Robert Downey Sr.’s films are ribald, socially-conscious, highly experimental works that make Richard Lester’s oeuvre seem polite and Godard’s plot-heavy. Though he achieved cult success with 1969’s Putney Swope, some of Downey’s other, more radical works from the period are arguably more interesting, and their revival by way of an Eclipse box set is exceptional news. Up All Night With Robert Downey Sr. brings together five early films which show the director at his unhinged best, and if nothing else should prove a hedge against Downey becoming a mere footnote to his more famous son’s career.
A part of New York’s avant-garde film scene in the 60s, Downey screened his works alongside underground icons Shirley Clarke, Bruce Conner and Kenneth Anger.
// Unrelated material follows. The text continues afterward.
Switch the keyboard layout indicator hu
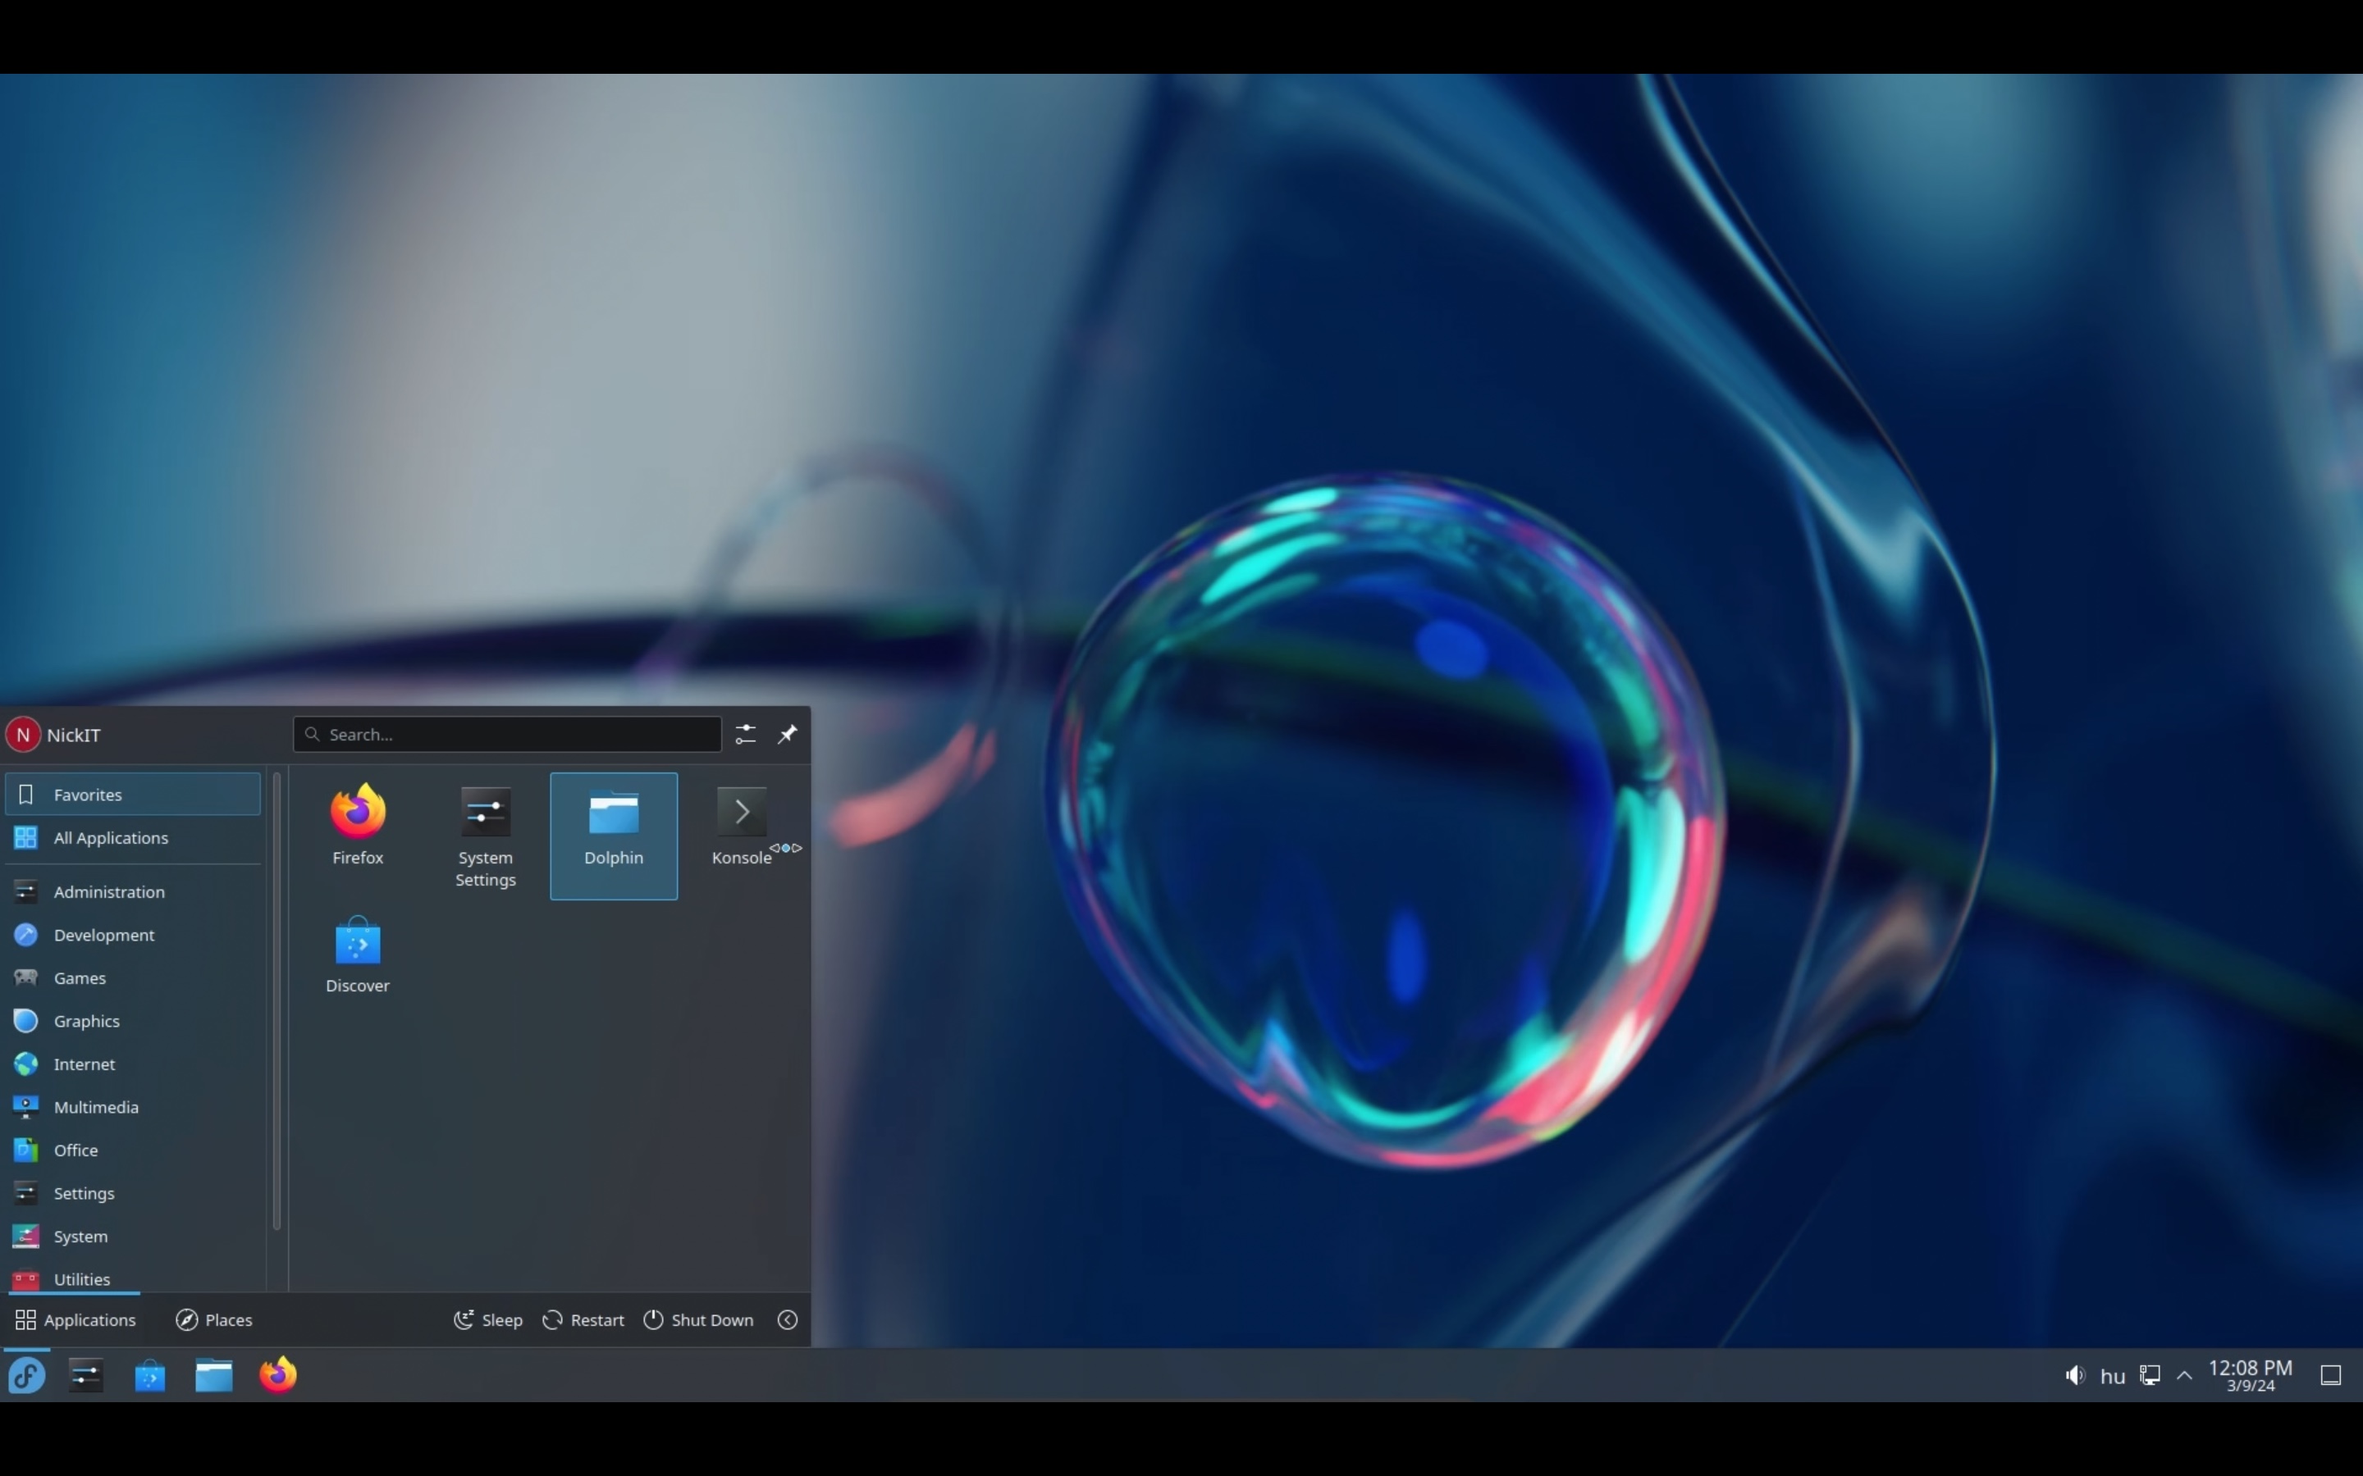 click(x=2112, y=1376)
What he shared with his contemporaries was a patent disregard for convention and an ability to make films on the cheap. He cast his friends and family, shot on available locations, and mostly avoided sync sound. The work transcends its technical and budgetary limitations however, owing to Downey’s impudent sensibility. Plot, realism, and good taste all go out the window. His narratives are instead random, surreal, and chock-a-block full of crass humor—call them post-modern picaresques.
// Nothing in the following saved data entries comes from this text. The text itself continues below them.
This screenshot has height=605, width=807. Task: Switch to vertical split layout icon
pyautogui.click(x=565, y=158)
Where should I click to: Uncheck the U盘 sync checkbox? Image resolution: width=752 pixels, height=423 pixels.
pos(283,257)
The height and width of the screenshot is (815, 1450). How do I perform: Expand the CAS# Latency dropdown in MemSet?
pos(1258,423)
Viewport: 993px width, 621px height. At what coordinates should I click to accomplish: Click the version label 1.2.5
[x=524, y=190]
Downey’s first feature, Babo 73 (1964), is case in point. A sui generis political farce, it follows the whimsical adventures of Sandy Studsbury (Taylor Mead), the effete president of the “United Status,” who conducts affairs of state from a beach chair. “I’m morally committed to anyone who’ll vote for me,” he gleefully admits. With the help of his feckless cabinet, Studsbury makes quick work of assassinating prime ministers, bombing Albania, and congratulating himself on his job performance. Filmed in extremely unlikely locations—a crumbling house, a cemetery, a highway median—the picture makes a virtue of abstraction, like an Ionesco play shot through with Beatnik sensibility.
Downey’s next and more daring effort was 1966’s Chafed Elbows, the one masterpiece in the set. Composed almost entirely of still photographs, it’s a twisted formal cousin of Chris Marker’s La Jetée, the difference being that Downey’s photos wriggle, writhe and repeat to the rhythm of a bebop beat. It lends the film a cartoon-ish quality that mirrors its “story,” wherein every-doofus Walter Dinsmore (George Morgan) sleeps with his mother, gives birth to some cash, has a nervous breakdown, acts in an underground film, shoots a cop, defenestrates his cousin…and so on. Absurdity is the byword, and no one escapes Downey’s critical eye. Poets, parents, artists and cops are all variously derided as frauds.
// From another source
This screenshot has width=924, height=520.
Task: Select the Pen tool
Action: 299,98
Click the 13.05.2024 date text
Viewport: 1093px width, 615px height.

Chafed Elbows successfully earned Downey a reputation, and after the curious docu-diversion of 1968’s No More Excuses (the less said, the better), he was able to finance the bigger budget, higher concept, Putney Swope. In it, the eponymous hero (Arnold Johnson) is the sole black employee at an advertising firm who gets promoted to Chairman of the Board by fluke. No sooner does he take over, than he replaces the white staff with black and embarks on a doomed crusade to marry his high ideals with big business. Downey’s first film to observe at least a few tenets of classical form, it’s naturally the one that went over biggest on release. It’s got a groovy, revolutionary spirit, but from a formal perspective it’s not half so daring as his previous work.
Downey went on to direct another cult favorite, the unfortunately not-included Greaser’s Palace (1972), and has had an erratic career ever since. In 1975 he made the nigh inscrutable Moment to Moment (included here in a re-cut form as Two Tons of Turquoise to Taos Tonight), then followed it in 1980 with the banal teen comedy Up the Academy. That he never found a solid industry foothold isn’t surprising; originality has never been an asset in Hollywood and Downey’s style is anything but derivative. His early works, nevertheless, retain their freshness, are still vital, and unequivocally those of an unruly American original.